Nach einigen Pächterwechseln stellte das Lokal, das sich über die Jahre zu einer echten Institution im Hotzenwald entwickelte, im Jahr 2005 den Betrieb ein. 2006 wurde die Diskothek wieder aus ihrem Dornröschenschlaf geweckt und mit einem neuen Konzept betrieben. Es sollte alles wieder so werden wie früher – jung und alt sollten zusammen die Tanzfläche stürmen. Doch auch dieser Plan ging nicht ganz auf. Einige Jahre später wurde der Betrieb abermals eingestellt.

Wo einst Tanzwütige ausgelassen feierten, regional bekannte DJs auflegten und sogar ein Weltstar auftrat, herrscht heute gähnende Leere. Ob hier wohl jemals wieder das Tanzbein geschwungen wird? Eher unwahrscheinlich.

Der Ort des Geschehens

Tiefenstein ist eine kleine Siedlung in der Albtalschlucht. Verwaltungspolitisch bildete der Ort stets ein Kuriosum: Da es zu keiner Zeit eine Gemarkung Tiefenstein gab, konnte sich nie eine Gemeinde bilden. Die Bewohner des Tales waren aufgeteilt nach den von ihnen bewohnten Gemarkungen Rüßwihl, Niederwihl, Schachen und Buch, die hier zusammenstießen.

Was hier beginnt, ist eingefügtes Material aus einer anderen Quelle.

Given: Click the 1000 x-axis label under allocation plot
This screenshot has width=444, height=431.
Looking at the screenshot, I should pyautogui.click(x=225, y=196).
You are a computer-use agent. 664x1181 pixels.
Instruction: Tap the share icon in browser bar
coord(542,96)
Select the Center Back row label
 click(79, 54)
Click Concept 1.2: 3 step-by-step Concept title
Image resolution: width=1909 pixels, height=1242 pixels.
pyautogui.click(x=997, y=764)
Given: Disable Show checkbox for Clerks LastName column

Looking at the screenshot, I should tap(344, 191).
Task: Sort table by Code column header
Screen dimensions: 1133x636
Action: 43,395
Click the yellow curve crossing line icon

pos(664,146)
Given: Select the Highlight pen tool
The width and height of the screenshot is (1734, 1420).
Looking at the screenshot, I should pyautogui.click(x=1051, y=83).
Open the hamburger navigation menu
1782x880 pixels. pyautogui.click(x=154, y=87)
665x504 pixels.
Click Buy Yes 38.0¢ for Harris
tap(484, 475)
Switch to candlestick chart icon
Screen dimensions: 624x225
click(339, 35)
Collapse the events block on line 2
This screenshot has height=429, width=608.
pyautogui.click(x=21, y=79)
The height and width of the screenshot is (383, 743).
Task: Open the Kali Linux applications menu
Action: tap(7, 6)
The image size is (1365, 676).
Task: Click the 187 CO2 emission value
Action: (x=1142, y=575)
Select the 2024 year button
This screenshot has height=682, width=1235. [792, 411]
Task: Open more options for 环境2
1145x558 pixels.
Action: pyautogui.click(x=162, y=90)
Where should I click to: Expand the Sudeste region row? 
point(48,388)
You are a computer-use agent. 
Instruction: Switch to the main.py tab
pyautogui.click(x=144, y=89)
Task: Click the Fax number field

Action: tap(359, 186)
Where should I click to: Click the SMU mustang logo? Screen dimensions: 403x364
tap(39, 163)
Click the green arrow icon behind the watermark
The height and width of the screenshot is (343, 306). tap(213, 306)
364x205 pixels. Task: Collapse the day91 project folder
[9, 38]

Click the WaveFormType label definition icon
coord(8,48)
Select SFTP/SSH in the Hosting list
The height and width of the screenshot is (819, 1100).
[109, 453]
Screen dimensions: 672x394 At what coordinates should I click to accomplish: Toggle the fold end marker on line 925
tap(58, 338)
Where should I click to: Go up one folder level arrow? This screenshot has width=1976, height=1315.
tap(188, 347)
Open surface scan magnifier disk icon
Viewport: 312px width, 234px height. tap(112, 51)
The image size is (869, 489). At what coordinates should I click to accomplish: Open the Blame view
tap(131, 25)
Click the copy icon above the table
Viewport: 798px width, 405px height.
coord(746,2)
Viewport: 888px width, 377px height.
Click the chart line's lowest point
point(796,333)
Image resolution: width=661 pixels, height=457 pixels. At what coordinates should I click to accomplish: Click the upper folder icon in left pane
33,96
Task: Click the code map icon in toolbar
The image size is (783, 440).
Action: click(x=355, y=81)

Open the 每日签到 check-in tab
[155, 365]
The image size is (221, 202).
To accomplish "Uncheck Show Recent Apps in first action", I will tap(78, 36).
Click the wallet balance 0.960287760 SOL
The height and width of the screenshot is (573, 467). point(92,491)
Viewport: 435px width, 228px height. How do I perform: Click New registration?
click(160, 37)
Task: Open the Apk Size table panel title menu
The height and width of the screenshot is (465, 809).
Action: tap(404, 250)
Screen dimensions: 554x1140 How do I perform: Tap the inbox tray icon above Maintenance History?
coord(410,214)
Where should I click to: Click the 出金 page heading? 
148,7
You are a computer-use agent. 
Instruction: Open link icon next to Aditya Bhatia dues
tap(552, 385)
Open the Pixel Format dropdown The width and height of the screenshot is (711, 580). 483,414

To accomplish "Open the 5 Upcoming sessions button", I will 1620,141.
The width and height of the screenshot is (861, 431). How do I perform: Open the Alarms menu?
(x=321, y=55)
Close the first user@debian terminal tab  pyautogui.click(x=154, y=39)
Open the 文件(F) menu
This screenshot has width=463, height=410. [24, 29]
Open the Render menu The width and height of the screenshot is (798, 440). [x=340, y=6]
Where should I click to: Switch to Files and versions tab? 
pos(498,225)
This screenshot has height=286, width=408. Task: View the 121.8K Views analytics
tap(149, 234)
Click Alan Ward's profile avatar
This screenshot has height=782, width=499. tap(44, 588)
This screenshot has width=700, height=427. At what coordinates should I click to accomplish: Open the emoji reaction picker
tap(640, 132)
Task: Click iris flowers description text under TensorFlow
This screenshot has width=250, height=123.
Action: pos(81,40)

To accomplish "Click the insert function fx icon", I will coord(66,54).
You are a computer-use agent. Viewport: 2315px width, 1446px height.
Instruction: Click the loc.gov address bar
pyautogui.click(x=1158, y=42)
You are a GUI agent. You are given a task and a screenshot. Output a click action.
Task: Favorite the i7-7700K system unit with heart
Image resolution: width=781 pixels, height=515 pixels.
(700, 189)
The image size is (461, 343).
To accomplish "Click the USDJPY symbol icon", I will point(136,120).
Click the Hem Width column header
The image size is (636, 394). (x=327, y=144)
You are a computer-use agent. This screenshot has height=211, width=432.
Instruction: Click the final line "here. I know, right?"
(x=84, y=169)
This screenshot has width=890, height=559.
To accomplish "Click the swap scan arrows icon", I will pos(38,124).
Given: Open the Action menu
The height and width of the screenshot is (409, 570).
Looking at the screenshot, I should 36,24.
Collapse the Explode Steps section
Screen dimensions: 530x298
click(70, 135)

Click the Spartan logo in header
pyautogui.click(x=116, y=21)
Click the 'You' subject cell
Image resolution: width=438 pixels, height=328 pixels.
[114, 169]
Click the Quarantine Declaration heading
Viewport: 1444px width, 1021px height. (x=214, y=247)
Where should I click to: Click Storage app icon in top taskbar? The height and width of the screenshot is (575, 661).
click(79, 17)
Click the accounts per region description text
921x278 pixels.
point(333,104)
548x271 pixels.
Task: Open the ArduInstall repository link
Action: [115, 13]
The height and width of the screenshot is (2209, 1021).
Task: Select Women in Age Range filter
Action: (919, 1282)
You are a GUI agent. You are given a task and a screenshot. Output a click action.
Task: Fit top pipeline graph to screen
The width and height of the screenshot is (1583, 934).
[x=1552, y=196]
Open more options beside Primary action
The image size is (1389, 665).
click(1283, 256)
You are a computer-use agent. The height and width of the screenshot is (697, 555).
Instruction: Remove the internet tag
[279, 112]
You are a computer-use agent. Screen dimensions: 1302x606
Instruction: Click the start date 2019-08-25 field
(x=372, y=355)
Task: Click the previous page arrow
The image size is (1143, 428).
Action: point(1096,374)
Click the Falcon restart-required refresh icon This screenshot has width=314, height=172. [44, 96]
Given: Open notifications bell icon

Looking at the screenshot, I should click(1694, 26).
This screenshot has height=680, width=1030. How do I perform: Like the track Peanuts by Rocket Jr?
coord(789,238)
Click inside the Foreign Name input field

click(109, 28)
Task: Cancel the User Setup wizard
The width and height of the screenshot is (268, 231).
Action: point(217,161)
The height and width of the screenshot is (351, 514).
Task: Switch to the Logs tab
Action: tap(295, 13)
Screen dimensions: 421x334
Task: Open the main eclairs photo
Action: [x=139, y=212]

Die Tiefensteiner zählten demgemäß zu vier politischen Gemeinden. Da die Alb Grenzfluss war, teilten sie sich außerdem auf die zwei ehemaligen Landkreisen Säckingen und Waldshut auf. Erst bei der Gemeindereform 1975 wurde dieser Situation ein Ende gesetzt. Heute gehören die vier ehemaligen Ortsteile von Tiefenstein komplett zur Gemeinde Görwihl.

Dieser Artikel wurde erstmals im Juni 2023 veröffentlicht.